The thinking affects language.

This thinking of separation has influenced our language over the last centuries, so we don’t even have one word in common usage for mind-and-body. We just have this incredibly clunky way of saying it. We have words for so many ideas, but not this fundamentally important concept. The language available to describe it is limited, and limiting. 

Why does it matter?

We share ideas through language. In order to make sense of our experiences we need words to put them into, if we want to be able to discuss or compare with others. Language helps and controls what we think about. It shapes our thinking. 

I lived in Holland for a while, and there they have one word for crispy or crunchy. Chewy and tough translate to the same word too. (Not the only word) but the language that we use constrains our ability to think. 

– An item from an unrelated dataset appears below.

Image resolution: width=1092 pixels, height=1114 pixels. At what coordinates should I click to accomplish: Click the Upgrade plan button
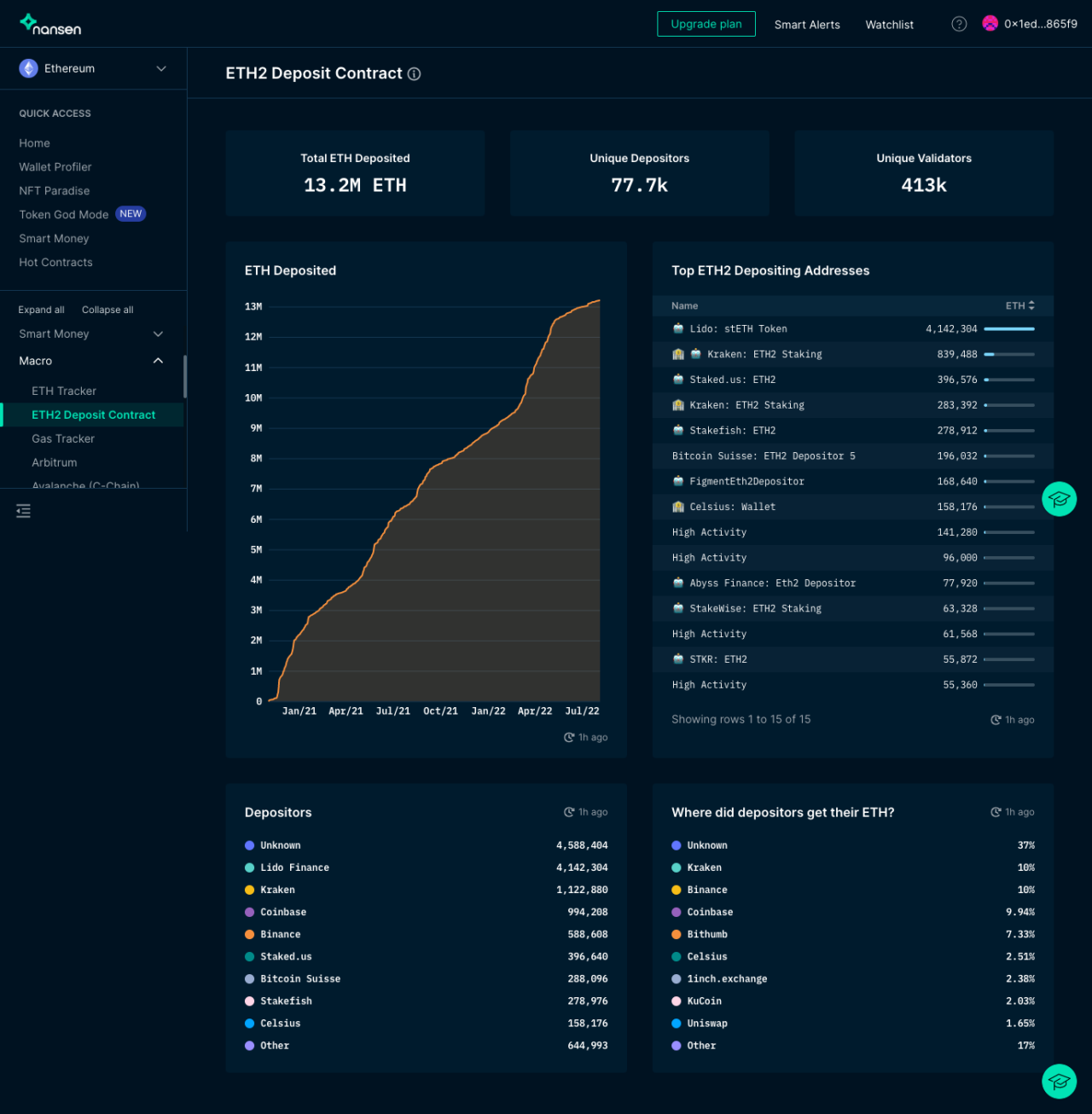point(706,24)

Language channels thinking.

When I lived in Holland I also travelled by bicycle pretty much everyday.  Everyone does there. I had to learn to mend it, pump up the tyres, replace a tyre (or get it replaced). It was an important part of my daily life.  So the Dutch word for bicycle “fiets” is imprinted in my brain far more clearly than “bicycle”. It was a word I used all the time. But imagine I had to call it machine-with-two-wheels. It’s a much clunkier version of the word, and doesn’t really bring to mind a visual image of a bicycle so quickly. 

But that’s what we have with body-and-mind. It’s clunky, and doesn’t describe it well, or correctly. So it’s no wonder that somatic practices are slow to take off in the western world. The language hasn’t caught up. So society hasn’t caught up with this fully either. Teachers still teach as if there is separation, when there isn’t. Parents talk about mind and body as separate when they aren’t. And until our society creates or words evolve that more subtly define this idea – it will continue to be challenging.  

It’s one of the many things I teach about in my classes and courses.